Les dégustateurs du groupe travaillent de manière isolée et autonome dans une cabine individuelle et équipée à cet effet. Ils procèdent à l’essai en suivant les directives d’une fiche codifiée par la CE dans le Règlement 796/2002. Cette fiche considère deux modèles : le modèle négatif, avec tous les défauts organoleptiques les plus communs de l’huile d’olive ; et le modèle positif, avec la perception de la présence et de l’intensité du fruité avec toutes les nuances d’amertume et de piquant qui la rendent plus ou moins harmonieuse. Le dégustateur note sur la fiche l’intensité à laquelle il perçoit les qualités et les éventuels défauts de l’huile.
Le coordinateur du groupe, « le chef de jury », recueille les évaluations des différents dégustateurs. Si le coefficient de variation robuste (erreur de la méthode) de ces évaluations est inférieur à 20 %, le chef de jury peut considérer que l’essai est fiable. L’évaluation de la médiane de l’intensité des perceptions positives (qualités) et négatives (défauts) est le résultat final qui constitue l’évaluation objective des caractéristiques organoleptiques de l’huile.
Ces essais ont permis de fixer des intervalles d’évaluation de la médiane numérique correspondant aux différentes catégories d’huile prévues par la réglementation communautaire. On considère ainsi qu’une huile peut être classée dans la catégorie vierge extra lorsque la médiane de ses défauts est égale à zéro et que la médiane de son fruité est supérieure à zéro.
Lorsqu’en revanche la médiane du défaut est comprise entre 0 et 3,5 et que la médiane du fruité est supérieure à 0, il s’agit d’une huile d’olive vierge.
Lorsque la médiane du défaut est supérieure à 3,5, l’huile est classée dans la catégorie lampante, c’est-à-dire qu’elle n’est pas comestible en l’état et qu’elle doit être soumise à un processus de raffinage.
LE JURY UNAPROL
L’Unaprol a décidé de créer son propre jury dès qu’il s’est avéré nécessaire que le plus grand consortium d’oléiculteurs italiens possède un instrument désormais indispensable pour tout opérateur qui s’occupe de la promotion et de la qualité de l’huile d’olive vierge extra.
Ce laboratoire d’analyse sensorielle a été constitué après de nombreuses visites détaillées auprès de structures similaires présentes sur l’ensemble du territoire national, dans l’objectif de concevoir une salle d’essai la plus complète et pratique possible.
On peut dire que l’objectif poursuivi a été atteint : en effet, tous les experts et les chefs de jury qui ont été invités dans notre structure ont été impressionnés favorablement par les solutions techniques adoptées ainsi que par la qualité des matériaux utilisés.

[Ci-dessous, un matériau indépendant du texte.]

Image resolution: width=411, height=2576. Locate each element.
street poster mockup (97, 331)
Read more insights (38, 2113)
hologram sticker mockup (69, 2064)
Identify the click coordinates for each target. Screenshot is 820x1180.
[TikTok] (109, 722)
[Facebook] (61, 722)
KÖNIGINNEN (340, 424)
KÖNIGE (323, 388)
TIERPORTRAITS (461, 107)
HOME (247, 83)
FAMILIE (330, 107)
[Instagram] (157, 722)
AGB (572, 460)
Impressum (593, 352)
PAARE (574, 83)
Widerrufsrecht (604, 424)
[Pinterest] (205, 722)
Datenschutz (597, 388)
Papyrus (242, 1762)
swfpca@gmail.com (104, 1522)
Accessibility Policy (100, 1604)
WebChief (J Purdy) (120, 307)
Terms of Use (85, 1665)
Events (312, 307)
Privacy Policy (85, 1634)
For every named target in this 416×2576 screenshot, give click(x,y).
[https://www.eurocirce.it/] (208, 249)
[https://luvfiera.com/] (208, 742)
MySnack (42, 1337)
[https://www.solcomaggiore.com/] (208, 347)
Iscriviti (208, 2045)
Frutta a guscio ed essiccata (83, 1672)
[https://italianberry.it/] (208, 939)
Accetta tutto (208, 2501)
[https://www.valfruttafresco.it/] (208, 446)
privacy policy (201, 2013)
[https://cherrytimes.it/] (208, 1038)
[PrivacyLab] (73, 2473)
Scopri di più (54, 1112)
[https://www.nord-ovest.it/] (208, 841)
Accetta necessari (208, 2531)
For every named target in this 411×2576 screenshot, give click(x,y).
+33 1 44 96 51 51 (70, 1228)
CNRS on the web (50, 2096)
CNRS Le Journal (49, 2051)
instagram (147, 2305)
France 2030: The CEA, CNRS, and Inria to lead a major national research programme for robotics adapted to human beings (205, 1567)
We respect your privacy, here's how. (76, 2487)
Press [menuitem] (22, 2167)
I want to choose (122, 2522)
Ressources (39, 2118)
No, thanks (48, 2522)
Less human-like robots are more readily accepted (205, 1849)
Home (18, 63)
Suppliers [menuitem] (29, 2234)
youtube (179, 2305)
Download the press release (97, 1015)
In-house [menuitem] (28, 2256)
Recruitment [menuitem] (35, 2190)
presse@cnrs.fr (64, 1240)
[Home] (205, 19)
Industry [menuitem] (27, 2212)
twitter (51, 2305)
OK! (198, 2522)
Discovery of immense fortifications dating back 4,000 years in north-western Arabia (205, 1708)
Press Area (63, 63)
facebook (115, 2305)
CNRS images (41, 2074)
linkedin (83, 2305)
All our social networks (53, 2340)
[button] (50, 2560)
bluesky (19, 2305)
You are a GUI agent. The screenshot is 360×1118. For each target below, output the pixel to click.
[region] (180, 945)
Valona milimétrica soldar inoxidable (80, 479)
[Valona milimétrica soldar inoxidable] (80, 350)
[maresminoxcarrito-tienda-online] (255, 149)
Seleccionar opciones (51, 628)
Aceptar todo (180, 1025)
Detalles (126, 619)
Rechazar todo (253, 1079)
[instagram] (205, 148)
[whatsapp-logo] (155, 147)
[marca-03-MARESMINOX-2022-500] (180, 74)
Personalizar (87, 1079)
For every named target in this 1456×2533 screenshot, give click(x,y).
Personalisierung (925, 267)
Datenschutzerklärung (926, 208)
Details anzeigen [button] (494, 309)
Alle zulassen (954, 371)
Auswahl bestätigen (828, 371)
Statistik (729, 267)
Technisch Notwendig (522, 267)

En ce qui concerne la composition du groupe d’essai que je préside, celui-ci a naturellement obtenu l’agrément du ministère italien de l’Agriculture et de l’alimentation (Décret du 4 mai 2007). Ce groupe est constitué d’une base composée de personnel technique de l’Unaprol ainsi que d’un certain nombre de chefs de jurys régulièrement invités à participer aux travaux en fonction de l’origine géographique des huiles soumises à la dégustation.
Le nombre élevé d’échantillons d’huiles à disposition, représentatives des variétés d’olivier les plus diverses et variées, monovariétales ou en coupage, provenant des zones de production nationales et internationales les plus importantes, permet une formation permanente dont les autres jurys du monde entier peuvent difficilement se vanter.
Le résultat de toutes ces conditions réunies est un jury d’une fiabilité extrêmement élevée, à la disposition totale de la filière – complexe et plurielle – de l’huile italienne de qualité.